Biography

The music of Jamie Oakes is soul music for the mind. Spawned from the blues, raised by folk and honed by rock, country and R & B, Oakes’ sound is as much about earthbound existence as it is about spiritual enrichment.

A singer, a guitarist, a songwriter and a bandleader, Oakes’ talents continue to evolve almost as quickly as his reputation. After a premature attempt at rock and roll stardom in the eighties with his original band Daba Rojaba, Oakes stepped back and began to refine his sound and style in the often-unforgiving “chicken wing” circuit around his native Ontario.

With his emotive voice, his ethereal guitar work and his natural musicality, it wasn’t long before Oakes’ talents became noticed. Studio session work for film, television and commercials began to fill out his schedule, giving his artistry an added cinematic scope.

In 1998, Oakes quietly released his solo debut CD Shadows in Dreams. Produced by longtime collaborator and bass player Paul Intson (best known for soundtrack work on such films as Girl Interrupted, Kama Sutra and The Sweet Hereafter), the breadth and depth of the album’s sound, songs and performances enticed all that experienced them.

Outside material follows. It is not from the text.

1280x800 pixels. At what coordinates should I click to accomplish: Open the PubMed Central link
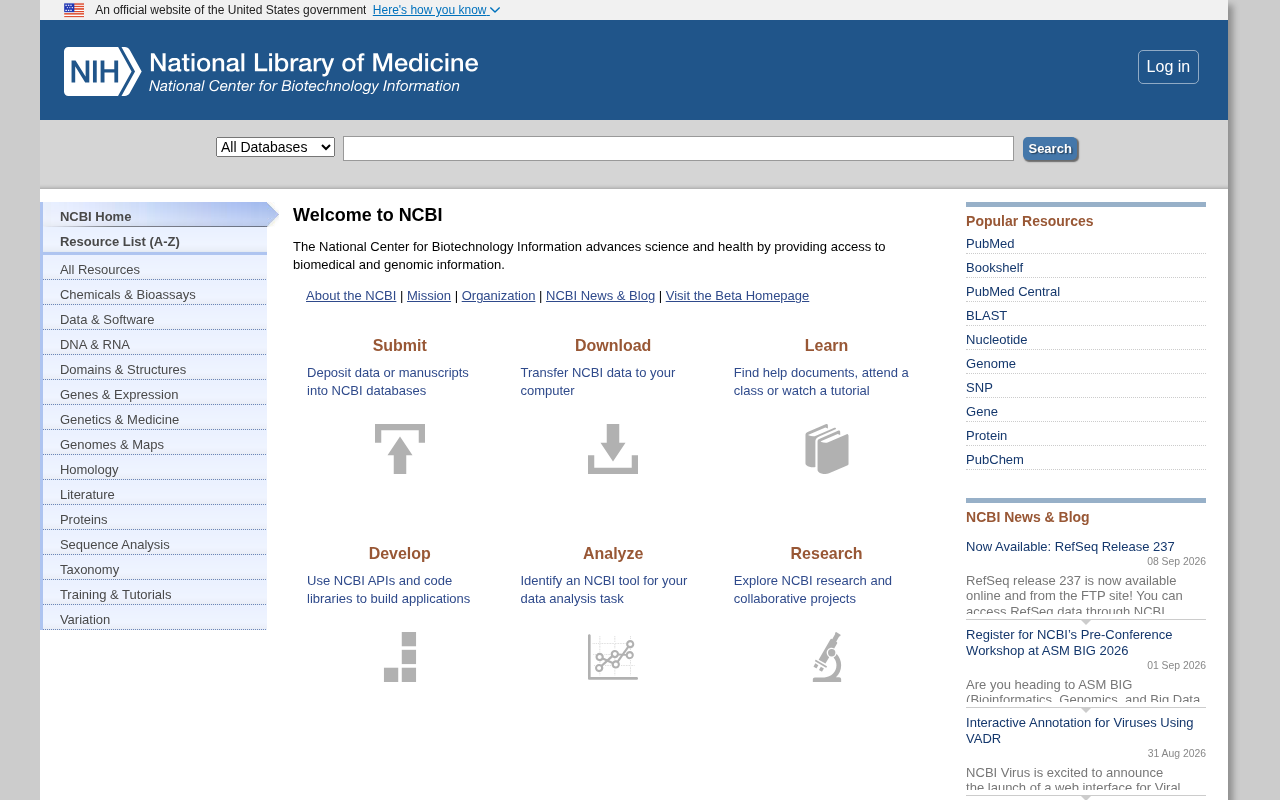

Despite its “independent” status, the tunes that made up Shadows in Dreams transcended and would be utilized to great effect in an episode of the hit television drama Queer As Folk, in the Touchstone Pictures film The Perfect Son and in the documentary The Last Stand (The Struggle for Ballona Wetlands) which also featured music by Joe Walsh, Kenny Loggins and fellow Canadian Joni Mitchell.

Four years after its release, Shadows in Dreams continues to find a new audience proven by Sleeman Breweries use of the track “Man in the Sky” in its current “label-free” radio advertising campaign.

The strength of Oakes’ musicianship has not gone unnoticed by his peers either. Tom Cochrane, Holly Cole, Marc Jordan, Amy Sky and Rob Lamothe regularly call upon this multi-talented artist to fill out their own sounds while exposing Oakes’ gifts across Canada, in Europe and as far away as Japan.

Yamaha Canada has also acknowledged Oakes’ considerable abilities by inviting him to join Randy Bachman, Rik Emmett and Jason McCoy among others as one of only a handful of guitarists nation wide to be officially endorsed by the legendary company.

Still it is Oakes’ own muse that remains his driving force. His recently released sophomore effort Eloquence lives up to its title while proving that his debut was not a case of beginners’ luck. Reunited with Intson, and supported by longtime timekeeper Dan Lockwood (Stompin’ Tom Connors, Carlos del Junco),Eloquence consists of eleven stellar, self-penned tracks which further emphasize Oakes’ often revealing style of songwriting, his spiritually charged vocals and the intimate musical interplay of the dynamic shared by this seasoned trio.

Selections like elegantly romantic R&B of “Love & Grace,” the jazz-tinged feel of “Moon on A String,” the folk-rock of the self-descriptive “Dylan Song” and the rural waltz of “Far & Away” prove that Oakes’ creative scope is only exceeded by his ability to transcend narrow musical categorizations.

Eloquence is not only the title of Jamie Oakes’ latest masterpiece; it is also an apt description of his approach to just about everything he does.